In my view, most people often have more skills and abilities than they realise to manage the ups and downs life sends us. Sometimes we feel overwhelmed and forget what we already know or what we can do. Taking care of ourselves, seeking support and advice, and taking stock is often what helps us get through.
You may find this useful:
17th May 2018 "I don't want to be a burden"- not wanting to bother others.
Having problems is a universal human experience. There is no one on this planet today not facing some problem or other. We all have to work out on a daily basis how to face the day but it is how we deal with our challenges that shows our individual differences.
Most people manage to get up, feed themselves and get dressed but even this can feel a challenge to some when feeling low. Facing a stressful job, family or relationship issues, money worries, dealing with loss or ill health can all present challenges to us. Some people may have long term difficulties with anxiety or depression as a result of past experiences that challenge them in everyday life. We all try to find ways to get through our difficulties.
People use a variety of techniques to support themselves when facing stressful issues- from relaxation, distraction, physical activities, even watching TV. My personal favourite is gardening and walking in natural habitats. Whatever works for you is a good starting point to build on when you need extra support.
In my view, the best self- support is to talk things over with others. If we have a good support network we may have different people we can talk to about different things. Or maybe we have a few close core friends with whom we can share our worries- and visa versa. Most people manage through this kind of support.

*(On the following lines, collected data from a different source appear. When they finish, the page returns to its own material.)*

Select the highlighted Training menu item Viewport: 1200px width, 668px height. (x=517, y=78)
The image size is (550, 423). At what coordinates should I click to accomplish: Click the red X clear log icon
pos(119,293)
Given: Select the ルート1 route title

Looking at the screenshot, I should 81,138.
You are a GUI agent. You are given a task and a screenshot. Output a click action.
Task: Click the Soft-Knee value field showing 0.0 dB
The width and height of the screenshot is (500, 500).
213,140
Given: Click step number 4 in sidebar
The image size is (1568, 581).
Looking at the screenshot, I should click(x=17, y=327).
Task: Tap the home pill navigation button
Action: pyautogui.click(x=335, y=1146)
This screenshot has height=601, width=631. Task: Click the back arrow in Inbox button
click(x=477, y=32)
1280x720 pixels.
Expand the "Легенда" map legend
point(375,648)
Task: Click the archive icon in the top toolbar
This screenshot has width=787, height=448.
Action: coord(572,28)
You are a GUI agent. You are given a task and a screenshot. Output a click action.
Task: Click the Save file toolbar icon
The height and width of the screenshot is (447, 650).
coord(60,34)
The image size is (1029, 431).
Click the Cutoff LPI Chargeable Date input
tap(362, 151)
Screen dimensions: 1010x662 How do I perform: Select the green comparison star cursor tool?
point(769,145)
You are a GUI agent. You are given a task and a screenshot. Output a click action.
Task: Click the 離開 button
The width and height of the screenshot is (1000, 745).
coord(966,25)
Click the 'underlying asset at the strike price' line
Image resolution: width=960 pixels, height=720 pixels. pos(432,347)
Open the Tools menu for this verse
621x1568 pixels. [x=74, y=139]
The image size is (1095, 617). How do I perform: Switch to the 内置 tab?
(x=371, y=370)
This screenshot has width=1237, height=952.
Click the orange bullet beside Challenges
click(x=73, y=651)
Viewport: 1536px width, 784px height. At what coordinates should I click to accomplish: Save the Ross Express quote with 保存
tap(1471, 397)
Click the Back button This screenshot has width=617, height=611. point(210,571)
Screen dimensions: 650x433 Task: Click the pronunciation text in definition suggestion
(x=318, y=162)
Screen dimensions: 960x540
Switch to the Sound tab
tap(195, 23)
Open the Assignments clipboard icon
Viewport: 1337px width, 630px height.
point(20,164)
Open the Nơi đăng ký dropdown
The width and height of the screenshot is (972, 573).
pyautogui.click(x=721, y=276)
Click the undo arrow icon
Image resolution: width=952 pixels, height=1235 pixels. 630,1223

However, for some people or at certain times sharing problems becomes a concern in itself. Perhaps we are concerned about the problems and stress levels of our friend or family. If our problem seems unsolvable or has been ongoing for a long time, we may worry about overburdening people. Or maybe that people will not understand or could even criticise us. This makes it feel hard to share and we end up missing out on potential extra support.
There is no hard and fast rule here. Only you know what your support network is like, but in therapy and counselling we examine potential support and what gets in the way. Where people are concerned about being a burden we discuss what this looks like, any evidence for it and ways to manage it. We consider how to test out relationships by a step by step approach or maybe choosing one person to share with. In general most people find it was worth the effort to share with a friend.
In my experience as a Therapist, I find most people who care about us would like to help in some way when we face difficulties. Even with their own problems they can often offer some support even if it is just to listen sometimes. If we are concerned we can always just ask them how much support they can give us. We can also be responsible to monitor ourselves, or listen to advice, if our support needs become too great- maybe this is time for professional help such as consulting our GP.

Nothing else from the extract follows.